BEGIN RAW DATA
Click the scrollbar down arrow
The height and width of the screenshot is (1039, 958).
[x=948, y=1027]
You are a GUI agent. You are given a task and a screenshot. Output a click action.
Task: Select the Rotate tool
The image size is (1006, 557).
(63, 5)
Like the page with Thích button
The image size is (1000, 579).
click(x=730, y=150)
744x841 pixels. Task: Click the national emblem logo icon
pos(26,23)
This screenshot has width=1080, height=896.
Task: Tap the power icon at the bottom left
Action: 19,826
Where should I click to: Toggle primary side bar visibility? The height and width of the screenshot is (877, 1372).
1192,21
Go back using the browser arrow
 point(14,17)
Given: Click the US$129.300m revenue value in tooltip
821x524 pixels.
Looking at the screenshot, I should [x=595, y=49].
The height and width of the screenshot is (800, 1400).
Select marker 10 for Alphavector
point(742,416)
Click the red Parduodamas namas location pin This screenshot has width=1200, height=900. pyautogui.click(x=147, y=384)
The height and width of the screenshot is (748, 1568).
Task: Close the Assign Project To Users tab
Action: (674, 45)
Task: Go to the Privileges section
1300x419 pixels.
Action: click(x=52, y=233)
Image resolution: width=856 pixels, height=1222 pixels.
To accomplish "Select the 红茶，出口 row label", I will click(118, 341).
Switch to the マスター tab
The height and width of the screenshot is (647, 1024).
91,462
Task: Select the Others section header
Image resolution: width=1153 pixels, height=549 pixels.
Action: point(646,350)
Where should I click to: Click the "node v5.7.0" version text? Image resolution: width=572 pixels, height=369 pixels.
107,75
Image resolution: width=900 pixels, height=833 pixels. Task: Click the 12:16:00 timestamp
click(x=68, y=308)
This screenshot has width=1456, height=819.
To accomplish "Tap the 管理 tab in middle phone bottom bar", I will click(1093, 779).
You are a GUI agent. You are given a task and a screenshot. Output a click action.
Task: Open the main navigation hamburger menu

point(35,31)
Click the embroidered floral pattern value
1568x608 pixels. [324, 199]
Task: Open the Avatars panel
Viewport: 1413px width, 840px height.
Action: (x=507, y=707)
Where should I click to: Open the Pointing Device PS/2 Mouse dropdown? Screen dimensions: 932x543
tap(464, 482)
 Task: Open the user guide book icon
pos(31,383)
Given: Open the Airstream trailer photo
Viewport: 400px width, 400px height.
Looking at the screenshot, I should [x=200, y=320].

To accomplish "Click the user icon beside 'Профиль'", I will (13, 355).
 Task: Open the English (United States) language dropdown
END RAW DATA
◆ SHORT PROBLEM: Please retype all of the lines above without changing anything.

◆ WRITTEN ANSWER:
Click the scrollbar down arrow
The height and width of the screenshot is (1039, 958).
[x=948, y=1027]
You are a GUI agent. You are given a task and a screenshot. Output a click action.
Task: Select the Rotate tool
The image size is (1006, 557).
(63, 5)
Like the page with Thích button
The image size is (1000, 579).
click(x=730, y=150)
744x841 pixels. Task: Click the national emblem logo icon
pos(26,23)
This screenshot has width=1080, height=896.
Task: Tap the power icon at the bottom left
Action: 19,826
Where should I click to: Toggle primary side bar visibility? The height and width of the screenshot is (877, 1372).
1192,21
Go back using the browser arrow
 point(14,17)
Given: Click the US$129.300m revenue value in tooltip
821x524 pixels.
Looking at the screenshot, I should [x=595, y=49].
The height and width of the screenshot is (800, 1400).
Select marker 10 for Alphavector
point(742,416)
Click the red Parduodamas namas location pin This screenshot has width=1200, height=900. pyautogui.click(x=147, y=384)
The height and width of the screenshot is (748, 1568).
Task: Close the Assign Project To Users tab
Action: (674, 45)
Task: Go to the Privileges section
1300x419 pixels.
Action: click(x=52, y=233)
Image resolution: width=856 pixels, height=1222 pixels.
To accomplish "Select the 红茶，出口 row label", I will click(118, 341).
Switch to the マスター tab
The height and width of the screenshot is (647, 1024).
91,462
Task: Select the Others section header
Image resolution: width=1153 pixels, height=549 pixels.
Action: point(646,350)
Where should I click to: Click the "node v5.7.0" version text? Image resolution: width=572 pixels, height=369 pixels.
107,75
Image resolution: width=900 pixels, height=833 pixels. Task: Click the 12:16:00 timestamp
click(x=68, y=308)
This screenshot has width=1456, height=819.
To accomplish "Tap the 管理 tab in middle phone bottom bar", I will click(1093, 779).
You are a GUI agent. You are given a task and a screenshot. Output a click action.
Task: Open the main navigation hamburger menu

point(35,31)
Click the embroidered floral pattern value
1568x608 pixels. [324, 199]
Task: Open the Avatars panel
Viewport: 1413px width, 840px height.
Action: (x=507, y=707)
Where should I click to: Open the Pointing Device PS/2 Mouse dropdown? Screen dimensions: 932x543
tap(464, 482)
 Task: Open the user guide book icon
pos(31,383)
Given: Open the Airstream trailer photo
Viewport: 400px width, 400px height.
Looking at the screenshot, I should [x=200, y=320].

To accomplish "Click the user icon beside 'Профиль'", I will (13, 355).
 Task: Open the English (United States) language dropdown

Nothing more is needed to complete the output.